Wednesday, March 31, 2010

Spy Wednesday

8th grade got a little off track today.  One of the boys asked what Jesus "did" that saved us, making the distinction between teaching and salvation.  It being a Catholic school, and this being Holy Week, and that being an important question, I tried to give him an answer, which spawned more questions, and so it went.  One boy eventually asked, "Why did Judas betray Jesus?"

Good question, kid (They're full of those).

I've wondered this off and on over the years (the "on" usually being right about this time during Holy Week), and I've never been able to come up with an answer. I can think of possibilities.  None stand out as particularly motivating, at least not to me, who spends much more time wishing the be close to Jesus, but of course I'm looking at it from the comfort of certainty and 2,000 years temporal distance.

And yet, I wonder about that certainty bit.  So many Christians try to make Jesus in their own image -- style him into something that fits their existing view of the world and how things are and how things ought to be.  I'd wager a majority of believing Christians are pretty certain they have the right conception of who and what Jesus is, but of course with all those different variations, someone is going to be wrong.

So, I wonder if Judas wasn't just another of us trying to make his messiah what he was supposed to be, doggonit, and fed up that he wasn't or frustrated with events that weren't going the way he'd have liked, and decided he was going to do something, anything.  And like all of us when we sin, he thought he was doing a good thing. He thought he knew better than Jesus, Christ or no Christ.

I'm not making light of the betrayal, and neither do I attempt to outline mitigating factors of the willful catalyst in the crucifixion of the Son of God.  It's simpler than that -- it's an observation of how alike so much sin is, and the suggestion that perhaps we are not so different from Judas ourselves.
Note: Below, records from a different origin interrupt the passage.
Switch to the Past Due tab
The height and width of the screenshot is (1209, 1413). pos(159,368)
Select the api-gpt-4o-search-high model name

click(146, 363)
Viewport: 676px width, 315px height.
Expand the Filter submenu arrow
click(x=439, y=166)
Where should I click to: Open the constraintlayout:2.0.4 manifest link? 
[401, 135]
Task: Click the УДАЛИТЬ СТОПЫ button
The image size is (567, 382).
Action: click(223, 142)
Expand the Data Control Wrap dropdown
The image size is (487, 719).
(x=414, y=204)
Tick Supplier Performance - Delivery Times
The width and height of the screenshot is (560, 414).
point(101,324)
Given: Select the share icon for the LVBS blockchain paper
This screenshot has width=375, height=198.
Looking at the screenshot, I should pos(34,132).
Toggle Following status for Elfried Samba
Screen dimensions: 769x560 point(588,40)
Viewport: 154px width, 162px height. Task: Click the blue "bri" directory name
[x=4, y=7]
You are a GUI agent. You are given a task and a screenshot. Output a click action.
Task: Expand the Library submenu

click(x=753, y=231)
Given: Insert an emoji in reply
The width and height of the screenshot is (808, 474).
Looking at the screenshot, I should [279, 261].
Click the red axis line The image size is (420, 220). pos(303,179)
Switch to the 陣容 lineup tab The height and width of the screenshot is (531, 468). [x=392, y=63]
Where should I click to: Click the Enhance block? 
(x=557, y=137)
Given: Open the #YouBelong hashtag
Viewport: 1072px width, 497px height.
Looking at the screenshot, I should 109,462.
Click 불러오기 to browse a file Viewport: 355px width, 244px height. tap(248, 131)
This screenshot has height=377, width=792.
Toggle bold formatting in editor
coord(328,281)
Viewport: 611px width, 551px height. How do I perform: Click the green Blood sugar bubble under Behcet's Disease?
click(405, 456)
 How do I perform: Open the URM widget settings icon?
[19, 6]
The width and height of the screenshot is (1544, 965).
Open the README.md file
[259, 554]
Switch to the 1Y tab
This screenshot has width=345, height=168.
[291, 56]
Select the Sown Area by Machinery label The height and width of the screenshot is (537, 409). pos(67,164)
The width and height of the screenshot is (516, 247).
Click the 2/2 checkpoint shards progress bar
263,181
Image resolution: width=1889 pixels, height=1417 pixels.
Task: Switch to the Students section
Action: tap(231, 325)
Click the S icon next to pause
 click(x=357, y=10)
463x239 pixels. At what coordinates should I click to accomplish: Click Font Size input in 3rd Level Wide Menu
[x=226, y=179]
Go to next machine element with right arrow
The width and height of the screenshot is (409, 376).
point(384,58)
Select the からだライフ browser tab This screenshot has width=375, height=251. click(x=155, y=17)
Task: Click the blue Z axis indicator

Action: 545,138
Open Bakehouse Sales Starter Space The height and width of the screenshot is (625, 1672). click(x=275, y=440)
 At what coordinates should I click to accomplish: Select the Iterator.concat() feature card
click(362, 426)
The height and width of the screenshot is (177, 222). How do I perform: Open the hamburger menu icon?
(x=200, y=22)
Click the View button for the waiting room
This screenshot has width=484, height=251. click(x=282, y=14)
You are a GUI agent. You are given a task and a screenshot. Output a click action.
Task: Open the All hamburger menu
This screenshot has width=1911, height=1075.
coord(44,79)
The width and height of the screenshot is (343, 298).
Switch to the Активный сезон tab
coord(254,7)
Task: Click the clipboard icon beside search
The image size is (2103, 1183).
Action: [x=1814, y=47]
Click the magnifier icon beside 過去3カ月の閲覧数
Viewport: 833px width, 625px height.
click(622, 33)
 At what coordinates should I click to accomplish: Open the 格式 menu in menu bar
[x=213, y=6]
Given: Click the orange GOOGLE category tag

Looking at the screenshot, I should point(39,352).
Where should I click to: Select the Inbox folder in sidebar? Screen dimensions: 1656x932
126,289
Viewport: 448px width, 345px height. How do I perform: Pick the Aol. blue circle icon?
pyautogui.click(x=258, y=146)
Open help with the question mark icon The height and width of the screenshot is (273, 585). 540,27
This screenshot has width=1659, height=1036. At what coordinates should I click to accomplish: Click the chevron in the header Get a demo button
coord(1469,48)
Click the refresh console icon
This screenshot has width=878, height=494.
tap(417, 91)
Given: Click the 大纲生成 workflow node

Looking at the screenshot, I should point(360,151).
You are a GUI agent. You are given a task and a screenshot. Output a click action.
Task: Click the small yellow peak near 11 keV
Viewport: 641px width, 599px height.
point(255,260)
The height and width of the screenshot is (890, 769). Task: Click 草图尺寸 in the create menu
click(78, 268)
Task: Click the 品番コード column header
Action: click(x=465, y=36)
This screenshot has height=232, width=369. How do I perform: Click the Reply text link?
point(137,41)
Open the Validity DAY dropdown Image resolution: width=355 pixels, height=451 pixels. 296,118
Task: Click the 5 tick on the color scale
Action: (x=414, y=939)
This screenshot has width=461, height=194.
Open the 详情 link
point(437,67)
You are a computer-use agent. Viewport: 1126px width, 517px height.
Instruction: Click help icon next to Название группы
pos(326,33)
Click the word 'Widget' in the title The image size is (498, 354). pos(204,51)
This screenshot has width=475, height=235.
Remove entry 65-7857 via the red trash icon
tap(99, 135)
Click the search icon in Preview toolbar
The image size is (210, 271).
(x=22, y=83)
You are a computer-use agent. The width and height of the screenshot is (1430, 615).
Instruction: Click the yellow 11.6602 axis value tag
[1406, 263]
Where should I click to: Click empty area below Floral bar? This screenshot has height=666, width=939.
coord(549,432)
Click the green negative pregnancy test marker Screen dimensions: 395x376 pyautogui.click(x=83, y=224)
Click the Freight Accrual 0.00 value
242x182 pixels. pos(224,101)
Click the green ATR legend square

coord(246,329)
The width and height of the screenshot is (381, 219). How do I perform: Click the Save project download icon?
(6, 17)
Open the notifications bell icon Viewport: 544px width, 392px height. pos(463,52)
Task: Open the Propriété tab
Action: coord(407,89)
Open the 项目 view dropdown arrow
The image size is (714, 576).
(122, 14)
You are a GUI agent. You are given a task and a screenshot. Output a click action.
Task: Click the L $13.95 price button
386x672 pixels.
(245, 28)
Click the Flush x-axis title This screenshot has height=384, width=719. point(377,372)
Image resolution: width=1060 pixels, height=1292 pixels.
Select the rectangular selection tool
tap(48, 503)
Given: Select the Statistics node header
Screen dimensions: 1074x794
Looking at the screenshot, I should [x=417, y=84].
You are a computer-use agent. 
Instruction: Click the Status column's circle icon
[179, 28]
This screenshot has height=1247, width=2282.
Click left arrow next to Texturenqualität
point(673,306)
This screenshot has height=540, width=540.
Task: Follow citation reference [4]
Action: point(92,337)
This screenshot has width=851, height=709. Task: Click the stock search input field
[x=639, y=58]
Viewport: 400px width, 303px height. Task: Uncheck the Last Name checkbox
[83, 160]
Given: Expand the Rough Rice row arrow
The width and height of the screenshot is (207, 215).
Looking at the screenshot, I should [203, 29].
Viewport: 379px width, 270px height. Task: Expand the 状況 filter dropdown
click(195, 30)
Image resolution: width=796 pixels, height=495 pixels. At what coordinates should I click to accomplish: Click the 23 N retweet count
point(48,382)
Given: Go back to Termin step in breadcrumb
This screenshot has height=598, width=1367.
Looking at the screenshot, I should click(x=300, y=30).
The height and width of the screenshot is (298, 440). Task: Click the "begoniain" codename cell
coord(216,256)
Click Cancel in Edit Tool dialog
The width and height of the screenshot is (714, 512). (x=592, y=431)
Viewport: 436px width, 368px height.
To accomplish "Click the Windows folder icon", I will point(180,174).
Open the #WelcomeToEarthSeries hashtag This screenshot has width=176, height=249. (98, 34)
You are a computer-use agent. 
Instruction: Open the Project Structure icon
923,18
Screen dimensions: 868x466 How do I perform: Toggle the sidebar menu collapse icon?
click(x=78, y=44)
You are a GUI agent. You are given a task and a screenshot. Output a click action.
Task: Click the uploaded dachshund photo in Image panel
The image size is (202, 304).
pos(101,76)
Tomorrow evening, we gather 'round the table and break bread with our Lord, and like every other Mass, there will be John's and Peter's -- and Judas's.

1 comment:

NC Sue said...

Like you, I've puzzled over Judas. The prevailing opinions that I've heard supposes that Judas was angry at the way funds were being spent. That doesn't make sense to me - if true, wouldn't he have spoken up about it before taking such a drastic and irrevocable action?

I don't know that I'll ever understand it. I can only pray that I will not betray Him.